Fragmento del documento —
════

Por qué Caperucita era roja y otros misterios de los colores
El historiador y antropólogo francés analiza el factor cromático para descubrir la importancia de la paleta en la literatura y la vida
1 En el metro londinense
Londres, otoño de 2004. Llueve. He ido al Museo Británico a estudiar de nuevo las famosas piezas de ajedrez medieval que se hallaron en la isla de Lewis, pero el restaurador con quien había quedado no está allí. Tengo por delante tres horas de libertad. Decido ir a visitar una exposición sobre la historia del metro londinense en Somerset House. Se trata de una presentación sobria, constituida en su mayor parte de fotografías. Para sorpresa mía, en estas últimas, el color aparece a finales de los años treinta y se vuelve frecuente 20 años más tarde. A partir de los años setenta, las fotos en color son incluso más numerosas que en blanco y negro. Se ve a los viajeros en las taquillas, en las escaleras, en los pasillos, en los andenes, en los vagones. Su ropa resulta bien visible y en ocasiones permite distinguir las clases sociales.

════

Petición escrita 1 — Indica cuántas líneas de las filas contienen la cadena "section", teniendo en cuenta mayúsculas y minúsculas. Responde solo con el número.

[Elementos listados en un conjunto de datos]

════

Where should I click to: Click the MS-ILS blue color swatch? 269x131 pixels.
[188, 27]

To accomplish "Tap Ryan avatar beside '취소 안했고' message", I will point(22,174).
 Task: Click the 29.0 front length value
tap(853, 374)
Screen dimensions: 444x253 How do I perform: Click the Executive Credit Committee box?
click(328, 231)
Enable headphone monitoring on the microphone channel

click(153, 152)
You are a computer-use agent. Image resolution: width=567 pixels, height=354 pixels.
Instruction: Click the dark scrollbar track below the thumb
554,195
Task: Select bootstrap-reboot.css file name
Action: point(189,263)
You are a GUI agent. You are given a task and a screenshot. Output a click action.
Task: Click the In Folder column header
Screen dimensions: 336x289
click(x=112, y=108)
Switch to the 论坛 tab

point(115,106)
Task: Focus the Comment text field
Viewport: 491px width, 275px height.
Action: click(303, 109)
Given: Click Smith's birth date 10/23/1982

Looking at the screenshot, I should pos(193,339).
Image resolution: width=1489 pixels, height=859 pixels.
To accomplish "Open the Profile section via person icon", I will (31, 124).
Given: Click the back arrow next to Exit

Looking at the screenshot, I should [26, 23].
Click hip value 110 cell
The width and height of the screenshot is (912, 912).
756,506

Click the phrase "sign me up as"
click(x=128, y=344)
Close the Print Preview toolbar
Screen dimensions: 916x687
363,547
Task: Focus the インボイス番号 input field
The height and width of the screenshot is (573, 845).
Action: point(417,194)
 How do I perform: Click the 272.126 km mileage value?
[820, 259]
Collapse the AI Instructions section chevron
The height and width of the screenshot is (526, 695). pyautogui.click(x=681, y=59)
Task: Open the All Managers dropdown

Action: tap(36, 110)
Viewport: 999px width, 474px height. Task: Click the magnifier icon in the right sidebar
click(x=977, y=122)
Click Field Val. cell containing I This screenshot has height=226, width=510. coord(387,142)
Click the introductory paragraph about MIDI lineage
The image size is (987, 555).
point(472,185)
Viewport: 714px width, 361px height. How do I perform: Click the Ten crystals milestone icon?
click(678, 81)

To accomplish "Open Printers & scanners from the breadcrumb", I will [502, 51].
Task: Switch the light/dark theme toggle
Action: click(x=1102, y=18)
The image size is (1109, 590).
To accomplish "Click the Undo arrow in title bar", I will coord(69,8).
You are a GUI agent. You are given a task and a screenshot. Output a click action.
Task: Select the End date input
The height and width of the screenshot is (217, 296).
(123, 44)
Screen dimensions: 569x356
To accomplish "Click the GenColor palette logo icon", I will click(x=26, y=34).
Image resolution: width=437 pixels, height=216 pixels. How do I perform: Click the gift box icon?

════

Petición escrita 2 — Explica, por favor, con qué fin se había ido al Museo Británico según el fragmento sobre los colores.

Resultado final 1 — 2

Resultado final 2 — Se había ido allí a estudiar de nuevo las famosas piezas de ajedrez medieval que se hallaron en la isla de Lewis.